Lost Art Press
- Founded: 2007
- Founders: Christopher Schwarz and John Hoffman
- Country of origin: United States
- Headquarters location: Covington, Kentucky, Kentucky
- Key people: Megan Fitzpatrick (editor); Christopher Schwarz (publisher);
- Publication types: Magazines, Books
- Nonfiction topics: Woodworking, Hand tools
- Official website: lostartpress.com

= Lost Art Press =

Publisher of books and videos for woodworkers

Lost Art Press is a publisher of books and videos for woodworkers and hand tool collectors and is based in Covington, Kentucky. It was established in 2007 by Christopher Schwarz and John Hoffman.

The company has published books by modern woodworkers such as Nancy Hiller and George R. Walker as well as republishing older manuscripts by woodworkers such as André Jacob Roubo. They also produce books about woodworkers such as Henry O. Studley and Charles H. Hayward. All of their fifty-eight titles are printed in the United States; they do not sell their titles through mass-market retailers or websites.

==Values==
The company publishes works that help the modern woodworker learn traditional hand-tool skills. They attempt to restore the balance between hand and machine work by unearthing the so-called "lost arts" of hand skills. Also, they explain how they can be integrated with the machinery in the modern shop to help produce furniture that is crisp, well-proportioned, stout and quickly made. Make Magazine has said they tap into the "growing unplugged workshop momentum."

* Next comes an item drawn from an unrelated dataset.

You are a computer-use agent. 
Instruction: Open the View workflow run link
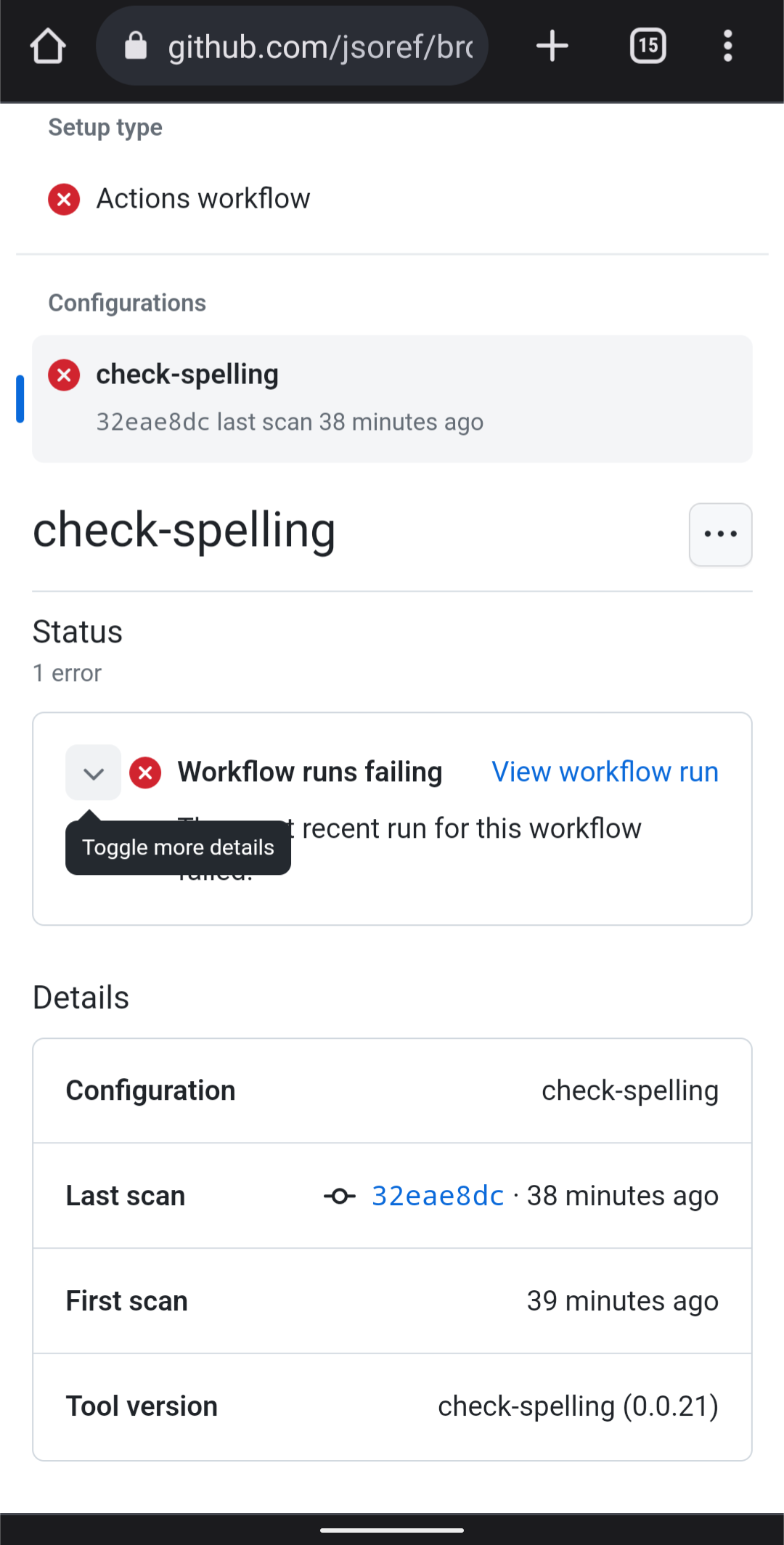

"The Anarchist's Tool Chest," written by Christopher Schwarz, describes a world where woodworking tools are at the center of an ethical life filled with creating furniture that will last for generations. Schwarz posits that people can build almost anything with a kit of fewer than 50 good tools; the book shows the reader how to select real working tools, and provides instruction for building a proper chest for a toolkit, following the ancient rules that have been forgotten or ignored. The "anarchism" mentioned in the title is individualist anarchism, specifically "aesthetic anarchism".

==Awards==
Lost Art Press won Covington's Authenti-CITY award in 2022, being called "a mecca that puts Covington on the map for the hand-tool woodworking crowd." The deluxe editions of their two books on Roubo were each named one of the "50 Books of the Year" by the Design Observer, in association with the AIGA and Designers & Books in 2013 and 2017.